=== Goal of the exercise ===
Repeat exactly, and only, the lines of the entries below from the one with "UNITED STATES JOBS (1014, 43)" through the one with "overmolded (40, 1179)", both ends included.

=== Data ===
════════

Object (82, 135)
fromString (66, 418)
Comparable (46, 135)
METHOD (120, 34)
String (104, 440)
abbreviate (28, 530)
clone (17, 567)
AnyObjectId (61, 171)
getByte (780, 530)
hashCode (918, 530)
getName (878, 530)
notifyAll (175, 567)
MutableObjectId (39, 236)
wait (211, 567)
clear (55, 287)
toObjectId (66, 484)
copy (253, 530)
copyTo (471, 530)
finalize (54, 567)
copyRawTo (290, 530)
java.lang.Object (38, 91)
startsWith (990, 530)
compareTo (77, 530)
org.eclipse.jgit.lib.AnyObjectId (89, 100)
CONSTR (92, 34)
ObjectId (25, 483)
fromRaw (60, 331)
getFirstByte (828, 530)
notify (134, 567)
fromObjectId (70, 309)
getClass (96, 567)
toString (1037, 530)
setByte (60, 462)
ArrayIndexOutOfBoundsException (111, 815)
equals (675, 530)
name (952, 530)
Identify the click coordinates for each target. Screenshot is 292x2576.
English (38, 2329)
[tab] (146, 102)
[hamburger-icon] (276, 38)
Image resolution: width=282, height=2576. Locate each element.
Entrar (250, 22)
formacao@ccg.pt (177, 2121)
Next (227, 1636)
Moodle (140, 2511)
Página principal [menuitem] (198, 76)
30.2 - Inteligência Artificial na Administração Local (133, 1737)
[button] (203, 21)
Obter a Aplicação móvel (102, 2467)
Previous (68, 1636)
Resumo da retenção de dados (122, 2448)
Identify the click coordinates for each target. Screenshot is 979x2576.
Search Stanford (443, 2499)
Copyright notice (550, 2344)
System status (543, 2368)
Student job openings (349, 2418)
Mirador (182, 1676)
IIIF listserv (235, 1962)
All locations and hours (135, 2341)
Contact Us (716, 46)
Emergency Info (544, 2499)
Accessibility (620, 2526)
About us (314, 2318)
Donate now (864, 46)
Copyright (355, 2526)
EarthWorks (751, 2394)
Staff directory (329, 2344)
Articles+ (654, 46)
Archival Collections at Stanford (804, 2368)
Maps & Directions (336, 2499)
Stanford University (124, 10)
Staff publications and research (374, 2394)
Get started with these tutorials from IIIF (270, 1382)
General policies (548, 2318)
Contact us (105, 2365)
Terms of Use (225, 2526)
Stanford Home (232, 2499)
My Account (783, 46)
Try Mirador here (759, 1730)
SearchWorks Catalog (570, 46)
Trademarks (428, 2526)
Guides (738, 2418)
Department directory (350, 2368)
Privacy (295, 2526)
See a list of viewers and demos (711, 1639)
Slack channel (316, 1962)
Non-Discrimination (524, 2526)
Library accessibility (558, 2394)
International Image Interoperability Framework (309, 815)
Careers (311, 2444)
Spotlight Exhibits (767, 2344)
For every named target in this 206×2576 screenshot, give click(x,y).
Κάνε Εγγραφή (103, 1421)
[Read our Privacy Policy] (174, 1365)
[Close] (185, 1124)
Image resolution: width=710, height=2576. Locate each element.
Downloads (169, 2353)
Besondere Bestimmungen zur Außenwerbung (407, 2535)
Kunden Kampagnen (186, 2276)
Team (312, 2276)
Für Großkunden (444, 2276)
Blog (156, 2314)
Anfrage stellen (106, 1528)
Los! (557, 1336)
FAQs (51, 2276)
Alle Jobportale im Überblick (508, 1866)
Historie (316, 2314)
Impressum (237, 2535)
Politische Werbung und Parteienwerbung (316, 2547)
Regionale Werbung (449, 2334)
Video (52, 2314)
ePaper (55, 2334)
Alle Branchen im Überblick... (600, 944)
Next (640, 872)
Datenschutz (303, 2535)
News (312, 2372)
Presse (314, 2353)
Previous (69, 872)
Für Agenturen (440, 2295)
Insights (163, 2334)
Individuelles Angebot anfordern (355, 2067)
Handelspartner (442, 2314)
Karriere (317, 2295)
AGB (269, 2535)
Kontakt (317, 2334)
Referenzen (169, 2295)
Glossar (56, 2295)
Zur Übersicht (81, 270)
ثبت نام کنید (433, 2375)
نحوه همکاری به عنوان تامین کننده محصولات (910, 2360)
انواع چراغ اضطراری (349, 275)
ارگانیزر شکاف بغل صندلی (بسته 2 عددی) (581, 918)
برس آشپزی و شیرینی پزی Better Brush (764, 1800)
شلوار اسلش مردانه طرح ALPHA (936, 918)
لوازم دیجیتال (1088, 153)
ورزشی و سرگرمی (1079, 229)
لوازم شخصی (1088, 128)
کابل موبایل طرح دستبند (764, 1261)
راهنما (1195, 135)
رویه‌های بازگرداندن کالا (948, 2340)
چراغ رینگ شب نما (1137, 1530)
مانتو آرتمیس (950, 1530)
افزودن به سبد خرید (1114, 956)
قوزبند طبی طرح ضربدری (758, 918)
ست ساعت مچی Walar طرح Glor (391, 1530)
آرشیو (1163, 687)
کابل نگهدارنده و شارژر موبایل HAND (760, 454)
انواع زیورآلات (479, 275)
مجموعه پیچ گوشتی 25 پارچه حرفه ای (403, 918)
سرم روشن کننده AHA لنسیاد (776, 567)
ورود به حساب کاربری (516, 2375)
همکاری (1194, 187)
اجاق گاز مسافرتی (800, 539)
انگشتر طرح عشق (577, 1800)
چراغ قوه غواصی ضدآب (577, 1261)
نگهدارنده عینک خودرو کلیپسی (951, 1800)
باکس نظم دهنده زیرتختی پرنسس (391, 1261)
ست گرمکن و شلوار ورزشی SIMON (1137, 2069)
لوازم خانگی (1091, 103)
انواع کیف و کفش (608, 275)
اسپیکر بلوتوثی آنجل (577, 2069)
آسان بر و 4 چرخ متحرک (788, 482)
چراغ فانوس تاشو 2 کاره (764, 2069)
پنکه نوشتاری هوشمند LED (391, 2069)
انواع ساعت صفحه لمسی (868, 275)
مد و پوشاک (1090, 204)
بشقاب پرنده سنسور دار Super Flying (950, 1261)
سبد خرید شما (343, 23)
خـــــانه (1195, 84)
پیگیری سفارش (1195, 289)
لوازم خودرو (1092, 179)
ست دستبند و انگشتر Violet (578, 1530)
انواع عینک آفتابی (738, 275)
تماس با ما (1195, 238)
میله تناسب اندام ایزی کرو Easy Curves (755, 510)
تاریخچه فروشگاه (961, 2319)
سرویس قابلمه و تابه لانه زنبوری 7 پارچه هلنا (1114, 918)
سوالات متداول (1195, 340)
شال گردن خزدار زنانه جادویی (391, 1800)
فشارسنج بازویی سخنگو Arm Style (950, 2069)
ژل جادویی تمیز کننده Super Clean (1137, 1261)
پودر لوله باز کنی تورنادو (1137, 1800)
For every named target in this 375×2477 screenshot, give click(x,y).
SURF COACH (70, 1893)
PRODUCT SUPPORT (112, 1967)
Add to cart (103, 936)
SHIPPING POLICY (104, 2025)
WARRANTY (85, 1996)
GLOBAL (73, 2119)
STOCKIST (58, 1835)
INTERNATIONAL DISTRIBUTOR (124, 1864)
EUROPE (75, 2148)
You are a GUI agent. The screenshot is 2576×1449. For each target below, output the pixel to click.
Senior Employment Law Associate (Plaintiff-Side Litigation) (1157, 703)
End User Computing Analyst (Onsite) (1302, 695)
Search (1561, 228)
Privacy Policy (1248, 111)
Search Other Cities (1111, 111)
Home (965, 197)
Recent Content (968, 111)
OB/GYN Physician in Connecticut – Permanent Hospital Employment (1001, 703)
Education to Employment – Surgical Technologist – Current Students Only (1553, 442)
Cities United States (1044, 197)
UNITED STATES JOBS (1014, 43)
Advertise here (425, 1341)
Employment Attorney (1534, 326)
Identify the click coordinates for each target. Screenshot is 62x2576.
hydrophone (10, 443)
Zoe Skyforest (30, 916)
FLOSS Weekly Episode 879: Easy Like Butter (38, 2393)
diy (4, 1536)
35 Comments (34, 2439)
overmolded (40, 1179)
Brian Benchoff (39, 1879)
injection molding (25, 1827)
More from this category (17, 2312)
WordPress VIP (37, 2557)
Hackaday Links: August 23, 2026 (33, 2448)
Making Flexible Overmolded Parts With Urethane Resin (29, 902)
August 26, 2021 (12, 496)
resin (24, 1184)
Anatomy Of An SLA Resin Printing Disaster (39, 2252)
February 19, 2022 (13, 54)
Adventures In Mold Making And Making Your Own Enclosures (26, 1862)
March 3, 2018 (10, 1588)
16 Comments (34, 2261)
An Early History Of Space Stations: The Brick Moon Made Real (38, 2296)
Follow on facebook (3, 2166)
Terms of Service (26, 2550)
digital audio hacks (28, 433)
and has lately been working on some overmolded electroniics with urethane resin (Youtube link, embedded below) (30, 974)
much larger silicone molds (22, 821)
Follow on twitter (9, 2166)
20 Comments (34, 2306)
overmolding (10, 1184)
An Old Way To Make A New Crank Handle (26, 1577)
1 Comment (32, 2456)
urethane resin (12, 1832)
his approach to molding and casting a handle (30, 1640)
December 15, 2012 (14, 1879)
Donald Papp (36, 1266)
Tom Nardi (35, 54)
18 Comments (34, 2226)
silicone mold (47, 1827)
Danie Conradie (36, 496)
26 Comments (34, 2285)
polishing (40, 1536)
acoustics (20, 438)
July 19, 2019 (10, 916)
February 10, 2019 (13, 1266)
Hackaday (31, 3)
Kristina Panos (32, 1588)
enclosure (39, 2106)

════════

=== Response area ===
UNITED STATES JOBS (1014, 43)
Advertise here (425, 1341)
Employment Attorney (1534, 326)
Identify the click coordinates for each target. Screenshot is 62x2576.
hydrophone (10, 443)
Zoe Skyforest (30, 916)
FLOSS Weekly Episode 879: Easy Like Butter (38, 2393)
diy (4, 1536)
35 Comments (34, 2439)
overmolded (40, 1179)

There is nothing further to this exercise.